UNGARISCHE TRAGÖDIE
In der Anlage übersende ich Ihnen den Leitartikel der »Rheinischen Post«, Zeitung für christliche Kultur und Politik in Düsseldorf, vom 24. November 1956. Da heißt es unter anderem:
...Die Ungarn wurden sich selbst und damit erneut dem System überlassen, gegen das sie sich so leidenschaftlich erhoben hatten. Abgesehen von den Maßnahmen des Roten Kreuzes hatte der Westen nur Worte für sie. Gut gemeinte Worte zuerst, später aber auch böse Worte. Das Böseste stand in einer wenn auch nicht angesehenen, so doch sehr verbreiteten Wochenschrift zu lesen, die zu dem Eingreifen der Sowjets In Ungarn meinte: »Eine Weltmacht in derart prekärer Situation kann es nicht zulassen, daß ihre Truppen über Nacht ultimativ zum Lande hinausgewiesen werden"*, und dieses Vorgehen damit praktisch rechtfertigte ...

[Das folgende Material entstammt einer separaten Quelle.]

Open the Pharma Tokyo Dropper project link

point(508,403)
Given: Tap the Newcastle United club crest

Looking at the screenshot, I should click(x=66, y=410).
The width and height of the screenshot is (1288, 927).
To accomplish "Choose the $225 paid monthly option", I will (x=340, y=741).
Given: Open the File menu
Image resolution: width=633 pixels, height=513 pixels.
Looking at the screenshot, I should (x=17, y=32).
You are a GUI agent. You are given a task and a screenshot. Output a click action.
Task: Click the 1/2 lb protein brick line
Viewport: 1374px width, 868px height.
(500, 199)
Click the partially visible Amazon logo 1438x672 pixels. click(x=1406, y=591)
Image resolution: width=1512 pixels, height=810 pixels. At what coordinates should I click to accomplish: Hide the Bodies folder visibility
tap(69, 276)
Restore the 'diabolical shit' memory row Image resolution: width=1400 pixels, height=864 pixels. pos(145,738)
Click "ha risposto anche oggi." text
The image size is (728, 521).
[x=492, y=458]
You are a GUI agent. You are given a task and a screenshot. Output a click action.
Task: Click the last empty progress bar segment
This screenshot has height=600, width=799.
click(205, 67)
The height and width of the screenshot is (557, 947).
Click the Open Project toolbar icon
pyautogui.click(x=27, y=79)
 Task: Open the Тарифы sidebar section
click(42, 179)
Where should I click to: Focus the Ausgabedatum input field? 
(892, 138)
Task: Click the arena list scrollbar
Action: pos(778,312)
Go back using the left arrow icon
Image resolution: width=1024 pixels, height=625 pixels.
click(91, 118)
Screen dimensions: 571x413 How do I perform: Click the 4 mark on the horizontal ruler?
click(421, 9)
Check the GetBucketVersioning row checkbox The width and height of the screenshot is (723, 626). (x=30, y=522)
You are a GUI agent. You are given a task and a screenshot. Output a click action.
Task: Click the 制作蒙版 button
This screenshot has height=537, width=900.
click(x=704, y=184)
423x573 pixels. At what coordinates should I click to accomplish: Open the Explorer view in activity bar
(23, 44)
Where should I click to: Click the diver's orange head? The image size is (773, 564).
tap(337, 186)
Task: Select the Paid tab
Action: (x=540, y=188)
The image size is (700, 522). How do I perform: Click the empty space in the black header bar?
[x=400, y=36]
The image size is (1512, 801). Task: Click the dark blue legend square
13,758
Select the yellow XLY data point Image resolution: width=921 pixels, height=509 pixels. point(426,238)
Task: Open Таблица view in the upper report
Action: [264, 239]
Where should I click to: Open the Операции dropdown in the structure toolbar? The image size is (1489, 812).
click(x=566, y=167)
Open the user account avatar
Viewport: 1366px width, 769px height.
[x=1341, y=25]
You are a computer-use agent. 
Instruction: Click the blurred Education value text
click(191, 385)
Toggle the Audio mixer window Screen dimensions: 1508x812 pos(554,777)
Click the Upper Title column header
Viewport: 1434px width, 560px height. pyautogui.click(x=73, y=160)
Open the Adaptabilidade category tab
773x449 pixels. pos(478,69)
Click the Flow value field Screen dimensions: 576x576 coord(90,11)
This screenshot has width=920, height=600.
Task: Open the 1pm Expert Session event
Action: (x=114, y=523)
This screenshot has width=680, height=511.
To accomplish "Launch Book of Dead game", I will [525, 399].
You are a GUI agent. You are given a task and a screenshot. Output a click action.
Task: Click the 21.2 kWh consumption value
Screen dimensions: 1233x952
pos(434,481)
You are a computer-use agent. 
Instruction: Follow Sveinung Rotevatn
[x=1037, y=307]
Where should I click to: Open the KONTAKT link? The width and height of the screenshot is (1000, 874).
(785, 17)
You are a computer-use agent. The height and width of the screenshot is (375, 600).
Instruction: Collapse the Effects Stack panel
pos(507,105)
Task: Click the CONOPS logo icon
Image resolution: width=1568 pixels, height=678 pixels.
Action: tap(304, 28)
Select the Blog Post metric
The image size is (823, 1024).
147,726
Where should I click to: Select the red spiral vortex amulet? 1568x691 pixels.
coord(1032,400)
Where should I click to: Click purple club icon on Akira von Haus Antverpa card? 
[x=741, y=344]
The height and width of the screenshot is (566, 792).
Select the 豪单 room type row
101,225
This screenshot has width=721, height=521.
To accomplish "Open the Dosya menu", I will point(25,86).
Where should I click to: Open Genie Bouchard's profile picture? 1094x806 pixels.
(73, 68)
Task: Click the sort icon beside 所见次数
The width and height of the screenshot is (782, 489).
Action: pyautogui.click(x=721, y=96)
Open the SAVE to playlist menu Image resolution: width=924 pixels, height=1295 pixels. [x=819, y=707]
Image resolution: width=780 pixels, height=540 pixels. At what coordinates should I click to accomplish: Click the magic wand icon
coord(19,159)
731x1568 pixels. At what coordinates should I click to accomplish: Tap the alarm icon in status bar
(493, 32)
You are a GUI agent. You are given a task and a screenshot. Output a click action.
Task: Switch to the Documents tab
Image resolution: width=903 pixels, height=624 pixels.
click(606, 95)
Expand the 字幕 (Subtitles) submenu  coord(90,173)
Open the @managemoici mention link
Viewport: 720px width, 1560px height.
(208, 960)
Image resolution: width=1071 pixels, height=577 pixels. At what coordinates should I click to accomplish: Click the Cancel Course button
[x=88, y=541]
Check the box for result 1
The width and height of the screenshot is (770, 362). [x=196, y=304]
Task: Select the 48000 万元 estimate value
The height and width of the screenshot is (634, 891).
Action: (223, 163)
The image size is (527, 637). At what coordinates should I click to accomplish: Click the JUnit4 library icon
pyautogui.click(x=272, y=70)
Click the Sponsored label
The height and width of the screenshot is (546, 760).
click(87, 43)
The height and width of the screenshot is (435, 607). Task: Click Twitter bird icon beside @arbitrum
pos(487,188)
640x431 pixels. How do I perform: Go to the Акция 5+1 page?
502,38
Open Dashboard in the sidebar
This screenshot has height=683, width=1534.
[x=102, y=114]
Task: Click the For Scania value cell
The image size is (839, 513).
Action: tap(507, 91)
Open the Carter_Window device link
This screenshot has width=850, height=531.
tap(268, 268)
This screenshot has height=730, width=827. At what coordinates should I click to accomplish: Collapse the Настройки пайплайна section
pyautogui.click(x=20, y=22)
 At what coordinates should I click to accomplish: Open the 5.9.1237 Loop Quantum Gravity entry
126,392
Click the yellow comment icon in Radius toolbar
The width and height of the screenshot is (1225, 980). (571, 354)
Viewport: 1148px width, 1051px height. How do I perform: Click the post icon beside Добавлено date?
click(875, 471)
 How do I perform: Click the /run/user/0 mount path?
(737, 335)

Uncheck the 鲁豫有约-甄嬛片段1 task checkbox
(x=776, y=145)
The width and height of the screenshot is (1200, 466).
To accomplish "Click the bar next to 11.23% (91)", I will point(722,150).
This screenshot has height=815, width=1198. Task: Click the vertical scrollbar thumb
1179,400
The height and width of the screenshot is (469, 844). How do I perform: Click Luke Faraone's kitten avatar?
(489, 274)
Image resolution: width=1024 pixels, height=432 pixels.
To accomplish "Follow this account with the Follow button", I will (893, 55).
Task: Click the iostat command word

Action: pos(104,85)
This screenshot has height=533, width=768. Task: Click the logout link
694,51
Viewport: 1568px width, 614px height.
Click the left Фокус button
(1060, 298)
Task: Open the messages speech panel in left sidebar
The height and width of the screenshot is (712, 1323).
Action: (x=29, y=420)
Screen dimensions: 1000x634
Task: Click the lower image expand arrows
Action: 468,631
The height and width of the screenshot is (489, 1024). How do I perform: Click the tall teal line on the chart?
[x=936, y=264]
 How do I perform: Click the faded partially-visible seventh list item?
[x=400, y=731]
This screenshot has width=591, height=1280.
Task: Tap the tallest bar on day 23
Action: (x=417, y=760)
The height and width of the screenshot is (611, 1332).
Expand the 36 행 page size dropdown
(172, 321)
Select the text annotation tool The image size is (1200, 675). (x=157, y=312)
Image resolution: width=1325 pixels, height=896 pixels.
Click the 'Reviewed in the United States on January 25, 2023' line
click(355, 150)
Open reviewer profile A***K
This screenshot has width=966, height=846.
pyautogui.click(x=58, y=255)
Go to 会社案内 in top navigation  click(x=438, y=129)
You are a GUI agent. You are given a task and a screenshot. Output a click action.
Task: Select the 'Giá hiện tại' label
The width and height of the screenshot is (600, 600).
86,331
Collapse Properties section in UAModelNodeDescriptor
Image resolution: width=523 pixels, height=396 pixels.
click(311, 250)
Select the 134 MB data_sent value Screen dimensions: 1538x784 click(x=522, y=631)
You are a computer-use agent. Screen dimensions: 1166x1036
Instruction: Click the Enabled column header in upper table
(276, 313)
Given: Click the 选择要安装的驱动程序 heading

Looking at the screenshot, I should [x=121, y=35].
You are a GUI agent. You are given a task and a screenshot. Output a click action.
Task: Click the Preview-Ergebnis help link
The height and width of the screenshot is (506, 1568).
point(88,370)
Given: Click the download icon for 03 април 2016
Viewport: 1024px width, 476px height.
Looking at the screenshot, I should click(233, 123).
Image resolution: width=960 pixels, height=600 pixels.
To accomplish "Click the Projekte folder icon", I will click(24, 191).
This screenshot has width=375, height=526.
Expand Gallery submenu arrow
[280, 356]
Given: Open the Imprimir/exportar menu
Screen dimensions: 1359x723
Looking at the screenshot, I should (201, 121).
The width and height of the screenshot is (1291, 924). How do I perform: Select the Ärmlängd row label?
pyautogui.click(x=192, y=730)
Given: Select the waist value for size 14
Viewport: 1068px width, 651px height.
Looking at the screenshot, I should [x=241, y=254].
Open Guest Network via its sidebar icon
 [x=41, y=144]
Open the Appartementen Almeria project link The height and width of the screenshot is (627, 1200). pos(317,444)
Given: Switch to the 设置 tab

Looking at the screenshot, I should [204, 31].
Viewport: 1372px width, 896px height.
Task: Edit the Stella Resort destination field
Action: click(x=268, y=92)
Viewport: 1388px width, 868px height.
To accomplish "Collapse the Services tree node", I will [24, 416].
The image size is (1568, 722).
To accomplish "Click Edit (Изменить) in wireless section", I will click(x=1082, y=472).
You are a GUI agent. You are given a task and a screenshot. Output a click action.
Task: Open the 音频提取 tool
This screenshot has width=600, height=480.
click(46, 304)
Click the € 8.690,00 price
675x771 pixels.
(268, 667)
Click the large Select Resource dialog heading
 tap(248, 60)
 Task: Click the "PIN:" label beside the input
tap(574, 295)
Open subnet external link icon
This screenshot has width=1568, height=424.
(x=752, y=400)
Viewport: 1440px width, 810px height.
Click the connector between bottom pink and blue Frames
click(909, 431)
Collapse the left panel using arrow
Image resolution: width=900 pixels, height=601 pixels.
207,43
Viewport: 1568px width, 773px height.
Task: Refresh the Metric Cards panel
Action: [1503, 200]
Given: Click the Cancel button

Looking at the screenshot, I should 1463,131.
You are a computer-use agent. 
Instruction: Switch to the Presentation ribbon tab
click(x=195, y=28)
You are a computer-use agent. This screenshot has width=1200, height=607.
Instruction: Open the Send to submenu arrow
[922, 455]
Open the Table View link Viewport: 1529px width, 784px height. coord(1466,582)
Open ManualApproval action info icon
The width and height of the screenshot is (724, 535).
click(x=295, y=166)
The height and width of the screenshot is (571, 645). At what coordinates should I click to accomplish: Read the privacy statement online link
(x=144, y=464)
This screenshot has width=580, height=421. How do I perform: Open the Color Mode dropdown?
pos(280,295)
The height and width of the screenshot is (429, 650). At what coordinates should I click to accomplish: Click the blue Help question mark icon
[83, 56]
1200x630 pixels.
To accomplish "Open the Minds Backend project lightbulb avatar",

Ein Kommentar erübrigt sich wohl.
Idar-Oberstein ERNST BUCH
Amtsgerichtsrat
Ihre Mindszenty-Diagnose fand ich unter dem Datum vom 1. Dezember 1956 in der Londoner Wochenzeitschrift »The New Statesman and Nation« gewürdigt. Dort war zu lesen:
Nach Berichten, die in der »New York Herald Tribune« und in dem gut Informierten Deutschen Nachrichten-Magazin DER SPIEGEL erschienen sind, suchte unter Führung des stellvertretenden Ministerpräsidenten Zoltán Tildy eine Delegation von vier Regierungsmitgliedern den Kardinal Mindszenty auf und bat um seine Hilfe bei der Bildung eines übergangsregimes. Der Kardinal lehnte ab und ermutigte dadurch, wie der SPIEGEL meint, diejenigen, die eine Kardinalspartei gründen wollten. Nach der gleichen Quelle führte diese Entscheidung Kardinal Mindszentys die vollkommene Isolierung der Nagy -Tildy-Regierung herbei und ließ deren Sturz unvermeidlich werden.
Wie schon so oft war es auch in diesem Falle für mich als SPIEGEL-Leser eine Freude, feststellen zu können, wie Sie auch im Auslande beachtet und ernst genommen werden.
Frankfurt DR. ALFRED TIETZ
* SPIEGEL 46/1956, Jens Daniel: Die ungarische Tragödie.